Левин забыл ключи — надел другой пиджак, — и теперь топтался у входной двери, нетерпеливо поглядывая на часы: десять, а Михальченко все не было. Левин прошел до угла, откуда, как он полагал, должен появиться Иван, затем вернулся и с удивлением обнаружил, что дверь открыта. Михальченко сидел у себя, с серьезным видом листал какие-то бумаги, демонстрируя свою занятость: мол, здесь давно уже, сижу и работаю.

— Долго спишь, Иван, — сказал Левин. — Я ключи забыл, торчал целый час под дверью.

— Да вы что, Ефим Захарович! Я с половины девятого здесь.

— Не ври. Я просто не видел, когда ты проскочил.

— Я же все-таки сыщик, — засмеялся Михальченко. — Но я действительно не спал. Ездил на вокзал в линейный отдел. Это последний пункт вашего задания. Могу доложить.

— Давай.

— Ни в одной гостинице Георг Францевич Тюнен в интересующее нас время не останавливался. Не числится он ни в одном из больничных стационаров. Та же картина в морге. Трупов много, нашего, слава богу, нет. Не проходит он и по милицейской регистрации ни в городе, ни на железной дороге. По справочной фамилия Тюнен в Старорецке не числится.

— А эту ночлежку, Дом колхозника проверял?

— Проверял. И ведомственные гостиницы прихватил. Их у нас четыре. Не останавливался такой.

— Но, похоже, он и в Алма-Ату не вылетал. Выходит, он тут? Где? Плохо, что я не узнал у сына, болел ли его отец чем-нибудь.

— Но в больницы он не попадал. Если бы с ним что-то случилось на улице или в общественном месте, люди подобрали бы.

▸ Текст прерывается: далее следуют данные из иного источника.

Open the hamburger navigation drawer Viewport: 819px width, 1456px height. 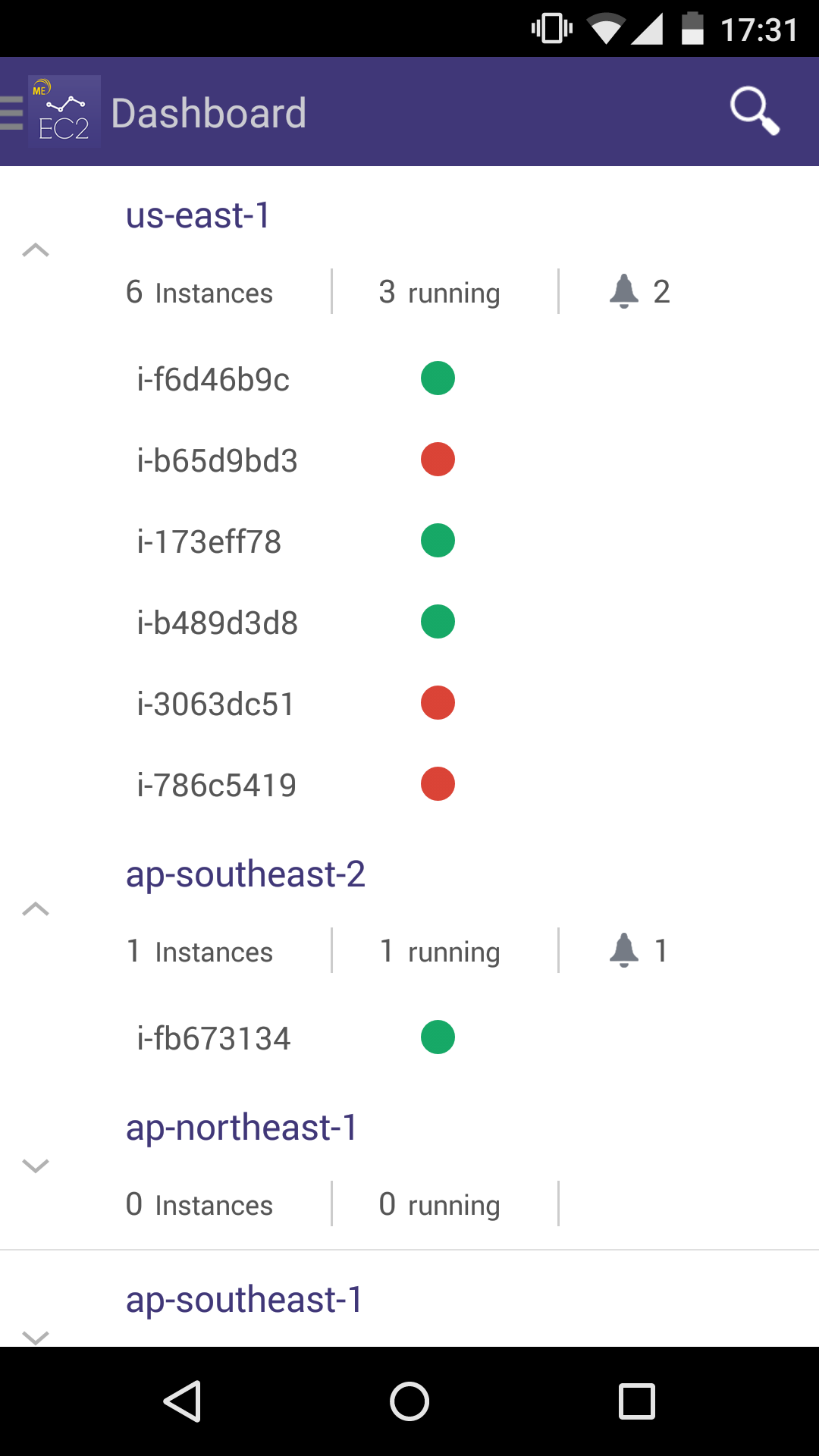point(12,112)
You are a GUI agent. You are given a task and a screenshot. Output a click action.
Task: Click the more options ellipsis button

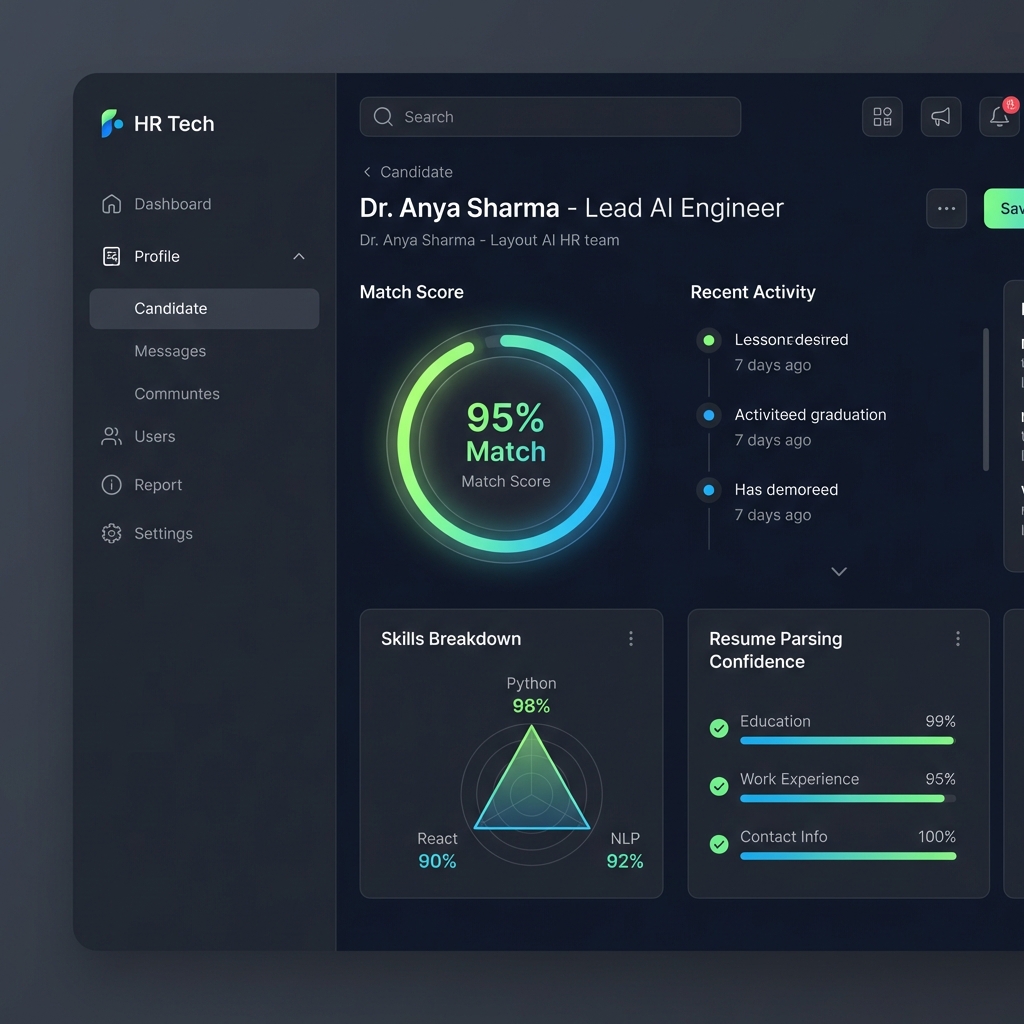(x=946, y=209)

Пожав плечами и ничего не ответив, Левин ушел к себе. Посидев в задумчивости, побарабанив пальцами по столу, он невесело констатировал, как необязательны стали люди — слова и обещания раздаются с легкостью, как бы с заранее готовой установкой: пообещать, что угодно, лишь бы отвязаться от просителя. Об этом он подумал в связи с тем, что прошло уже много недель, как начальник следственного отдела управления безопасности Гарник Гукасян пообещал навести справки о ком-нибудь из медиков, кто в конце сороковых работал в санчасти лагеря, где находился оберст Кизе. Конечно, медика разыскать лучше всего. Чтобы ни случилось с человеком, медики обычно осведомлены лучше всех, тем более в таком небольшом и закрытом пространстве, как лагерь для военнопленных. Управление делами военнопленных и интернированных, находившееся тогда в системе НКВД, было ликвидировано. И с созданием министерства внутренних дел и управления спецлагерей при нем военнопленные оказались под юрисдикцией МВД. Но медики, очевидно, остались в прежнем своем ведомстве — в системе службы безопасности. Это немного утешало, если иметь в виду обещание Гукасяна. Но он молчит. Забыл Левина, что ли? И он решил позвонить. — Слушаю, Зарубина, — отозвался женский голос.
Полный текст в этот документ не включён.